P.S. I think I'm going to blacken in the word "prowl" because it's kind of hard to read on the white-ish moon, even with the black outline. I'll take a better picture of the moon with the witch flying through, I did a pretty good job of making it look like a moon....all the craters and shadings.....and the witch, of course. Oh, and while I was putting it up tonight, I had three bats flying around...if I could just convince them to fly around the sign the whole month of October....that'd be splendid. I may have to add fake bats.....sigh......


----------



## The-Hog-Flu (Oct 21, 2013)

I like the addition of the cat stting on top.


----------



## bobzilla (Nov 13, 2008)

fantabulous Missy!


----------



## lewlew (Mar 15, 2006)

Just keeps getting better and better!


----------



## scareme (Aug 29, 2006)

Hard to believe that started as a pallet. Good job!


----------



## Pumpkin5 (Aug 8, 2010)

:jol:This is the skeleton head that is going to be "peeking" around the side of the calendar. I added some Apoxie Sculpt in the form of some vertebra and a tongue.








Now he needs painting and attaching to the sign.


----------



## cmk4425 (Oct 16, 2007)

Awesome sign! It is very professional looking and creative.:jol:


----------



## Hauntiholik (May 17, 2006)

I saw countdown signs like this last year on pinterest. Your wording is MUCH better. Great job p5!


----------



## Bone Dancer (Oct 7, 2005)

Very creative. You just can't seem to help yourself when it come to using your apoxie sculpt can you.


----------



## Pumpkin5 (Aug 8, 2010)

:jol:Thanks cmk and Haunti, very kind words! And you are so right William, I can't make anything without throwing some Apoxie at it. I blame this on Bradgoodspeed whose tutorial started my love affair with Apoxie Sculpt. (it's the shizzle).


----------



## spokanejoe (Sep 16, 2006)

That is fantastic. You put in a lot of hard work and it looks real professional. But of course it does!! Aren't we all professional haunters here! Really, really, great job!


----------



## Jack Mac (Nov 28, 2012)

I love it! It is so well done. Great work Pumpkin5!


----------



## Hilda (Jan 20, 2012)

This is absolutely gorgeous. I love your work.


----------



## Pumpkin5 (Aug 8, 2010)

:jol:Wow, you guys are so sweet! Thanks Spokanejoe, Jack Mac and Hilda! I'm finally finished with it, it's super secured in place and I'm not changing a thing except the numbers as the days dwindle down. Here are a couple of more pictures, and a short video. It was definitely fun to make, and I swear to you all, I'm not adding one more thing to it!

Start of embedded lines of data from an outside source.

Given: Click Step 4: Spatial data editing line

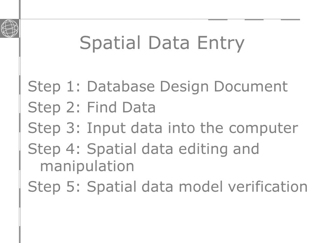Looking at the screenshot, I should (143, 150).
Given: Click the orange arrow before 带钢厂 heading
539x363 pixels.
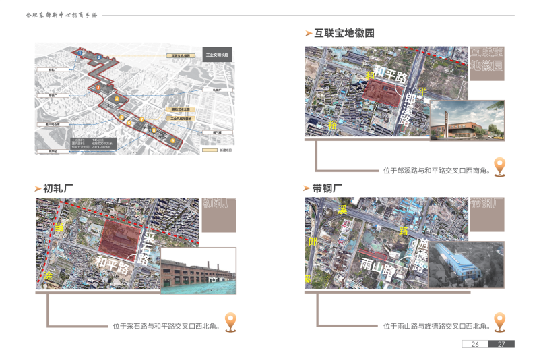Looking at the screenshot, I should tap(309, 188).
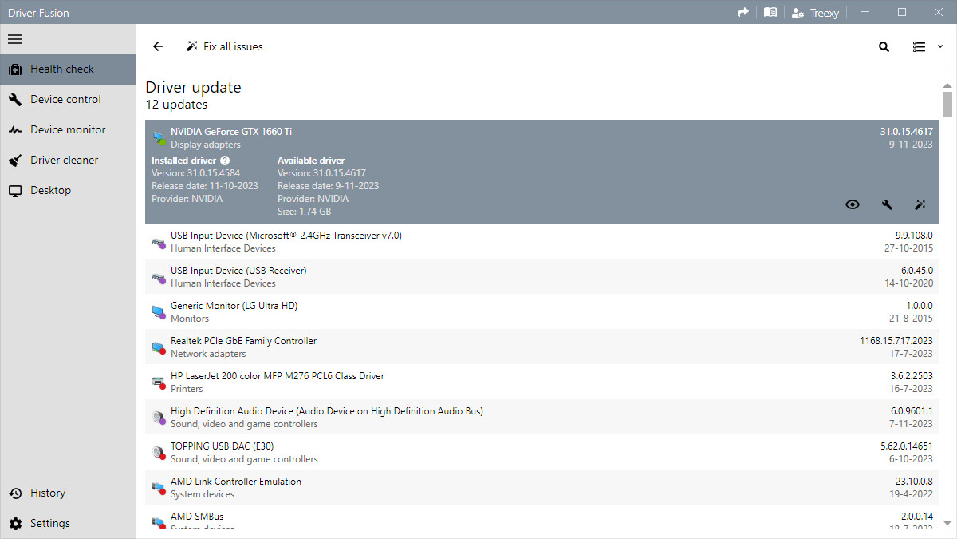Click the help icon next to Installed driver
Viewport: 957px width, 539px height.
coord(224,161)
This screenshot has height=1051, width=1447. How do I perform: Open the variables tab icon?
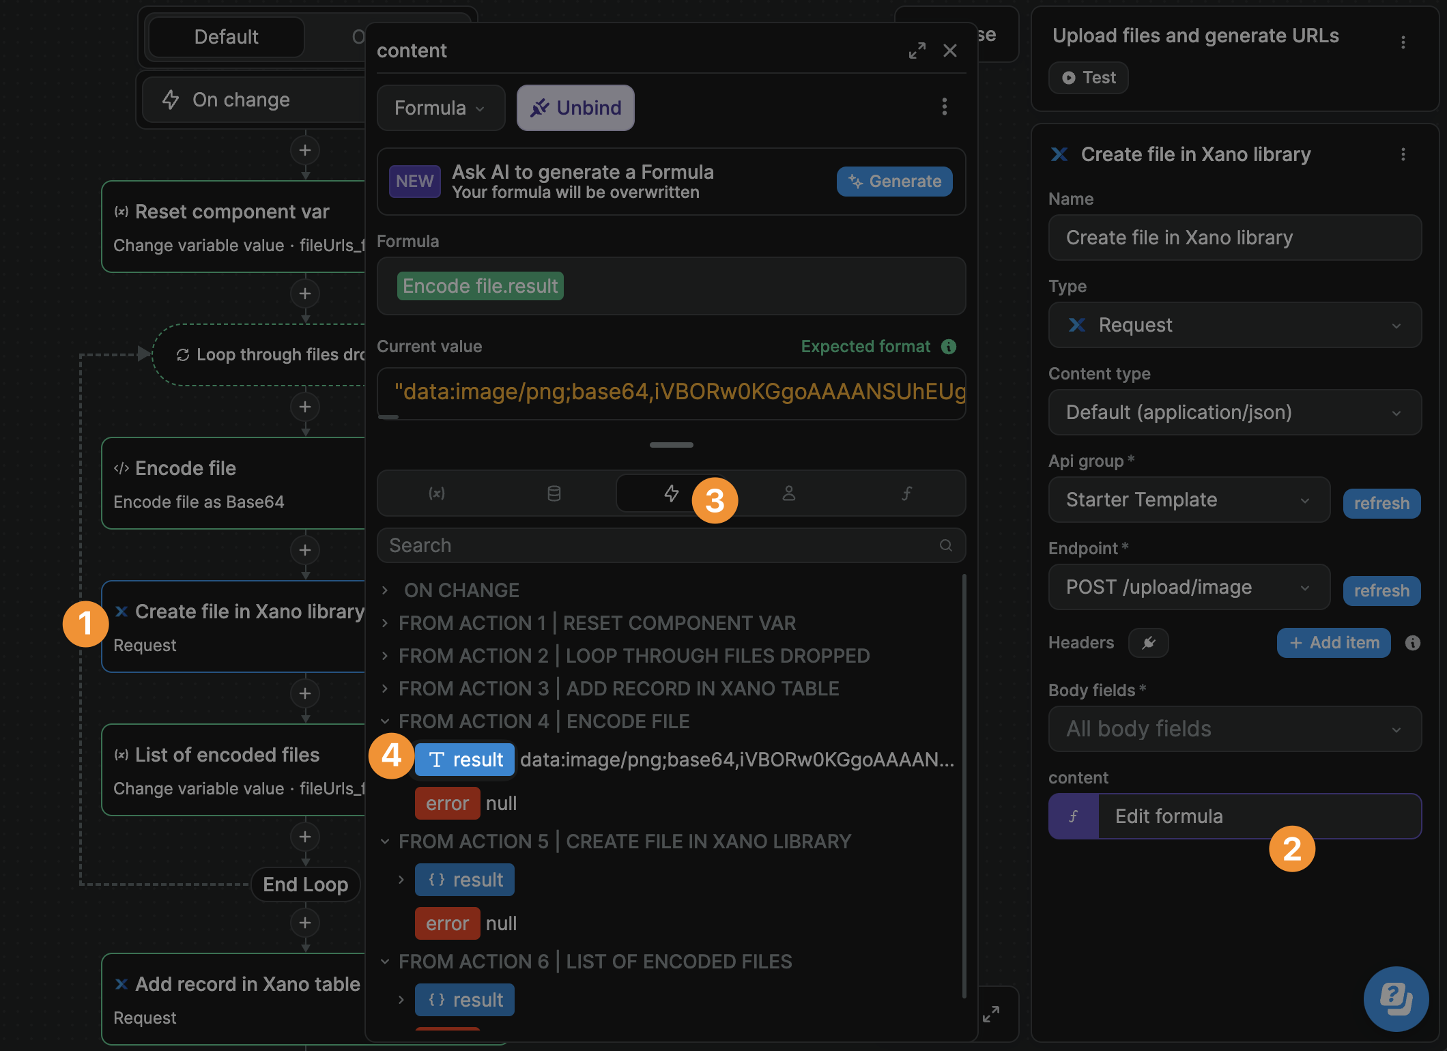tap(437, 493)
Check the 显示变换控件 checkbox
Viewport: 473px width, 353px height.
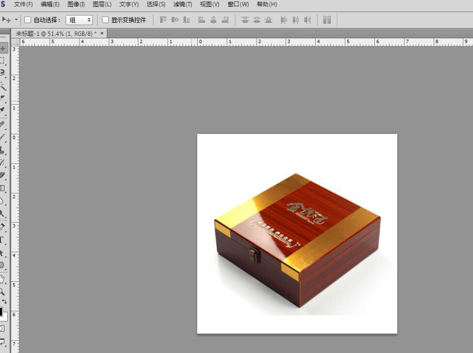tap(105, 20)
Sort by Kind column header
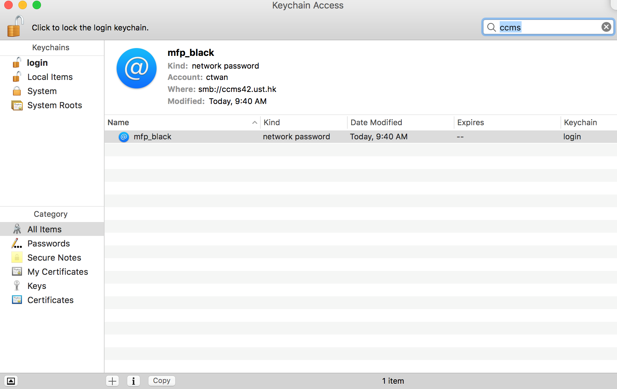Viewport: 617px width, 389px height. pos(272,123)
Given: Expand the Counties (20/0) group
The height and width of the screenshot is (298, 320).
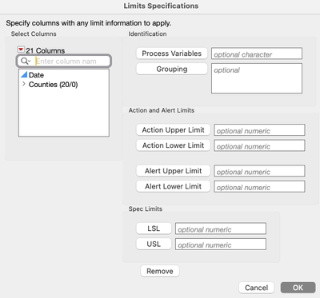Looking at the screenshot, I should click(24, 84).
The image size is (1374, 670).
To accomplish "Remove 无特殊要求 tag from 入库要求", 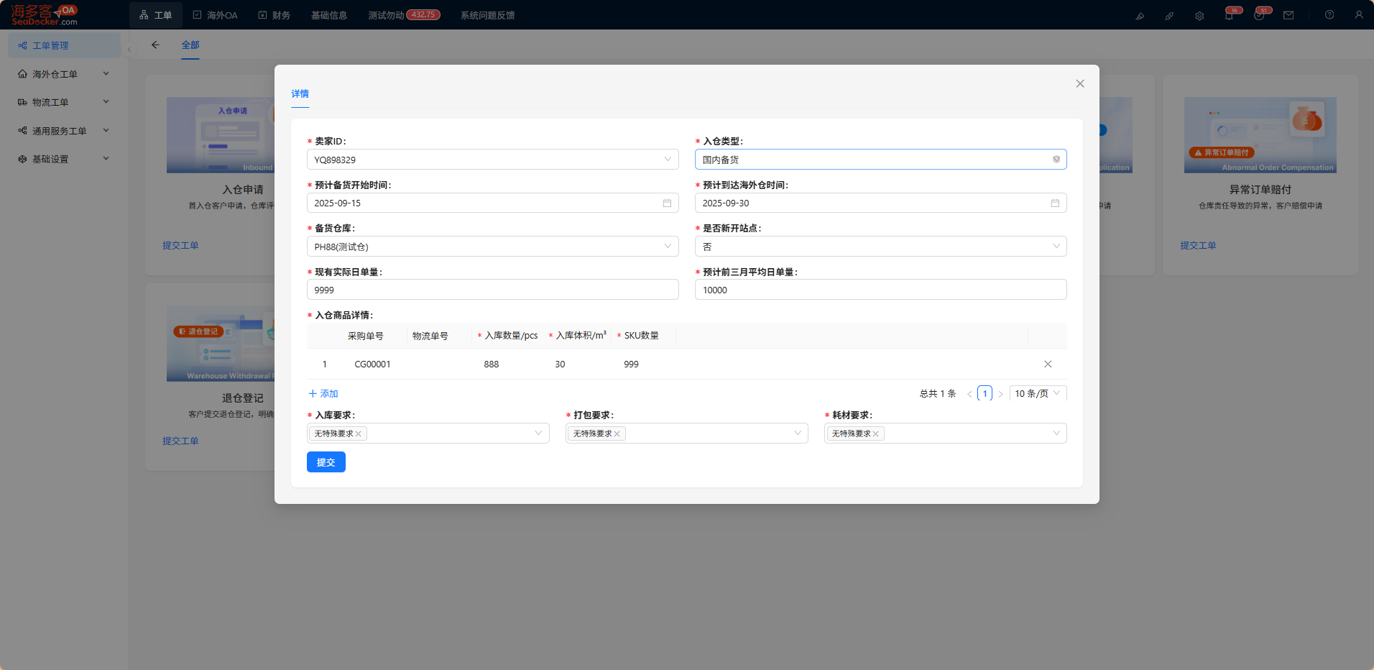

There are three bats flying around, but they are kind of hard to see with the foliage in the back ground.








BTW the ghost's head lights up.


----------



## Pumpkin5 (Aug 8, 2010)

:jol:Here's a short video of the sign lit up.
http://i1131.photobucket.com/albums/m545/pumpkin513/Sign_zpse87c2382.mp4


----------



## ATLfun (Oct 12, 2012)

I really like the added side decorations. I simply love the skeleton cat. You now have worked on two projects this year that I expect to see in the 2015 Grandin Road catalog next year.


----------



## Pumpkin5 (Aug 8, 2010)

ATLfun said:


> I really like the added side decorations. I simply love the skeleton cat. You now have worked on two projects this year that I expect to see in the 2015 Grandin Road catalog next year.

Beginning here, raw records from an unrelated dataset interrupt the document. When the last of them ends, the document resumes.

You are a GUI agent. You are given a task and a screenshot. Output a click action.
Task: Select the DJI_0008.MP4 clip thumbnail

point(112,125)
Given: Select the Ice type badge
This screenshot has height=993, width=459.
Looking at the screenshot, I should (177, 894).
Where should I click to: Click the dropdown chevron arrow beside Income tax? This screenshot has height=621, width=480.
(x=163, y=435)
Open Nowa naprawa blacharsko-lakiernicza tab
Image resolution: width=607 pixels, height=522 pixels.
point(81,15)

:jol:You are incredibly sweet! Thanks so much for your kind words. I am totally satisfied with the sign....Maybe I should have gone bigger with the graphics, but I kind of love it. The skull turned out great, love the pumpkins and the cat is the crowning glory! Thanks Crazybonez!


----------



## bobzilla (Nov 13, 2008)

Wow, wow and wow......that's just crazy good!!!


----------



## Spooklights (Jul 4, 2006)

I absolutely love your countdown sign, especially the lettering and the skull peeking around the edge. Very nice work!


----------



## Bone Dancer (Oct 7, 2005)

Nicely done, I'm sure anybody driving by will know your a Halloween nut.


----------



## IMU (Apr 8, 2009)

Very beautiful work P5 ... outstanding!


----------



## Pumpkin5 (Aug 8, 2010)

:jol:Thank you all for such nice comments! You guys make my Halloween heart grow three sizes this day!  Robert, you know I like crazy and crazy good is always my goal!:googly: And thank you Spooklights, and William and IMU. It's people like you that get me and understand why I would make a sign that took so long, and half the people driving by won't even get. Ah well....it's for the Halloweenies that I create. (and me....most definitely for me....my creations fill my selfish desire to keep Halloween alive all year...this is where the song, "This is Halloween" begins to play....)


----------



## lewlew (Mar 15, 2006)

As if the sign itself weren't enough to get everyone in the mood, your added details (bats, cats, ghost, and skull) just bring this sign to life. What a wonderful creation!


----------



## jdubbya (Nov 6, 2005)

WTH!! How did I not see this before?!! This is just perfect! I'm apologetic for not commenting sooner but WOW! Love the details. So artistic! Is it placed where you can see people slow down when they drive by? I'd sure as heck be blocking traffic if I went by your house!:jol:


----------



## Pumpkin5 (Aug 8, 2010)

:jol:Thanks Mark and Jerry, you guys are very kind! It's placed very close to the road, and anchored down in case of winds. I was actually putting my witch up last night and a car stopped, the people got out and were standing at the fence going on and on...they kept saying, "Wow, they did a good job, oh look at that, look at the ghost...and the graveyard"....ha, ha...I was on the second story, just grinning. THAT is why I haunt my house, and people that don't decorate/haunt, will never know that particular joy.


----------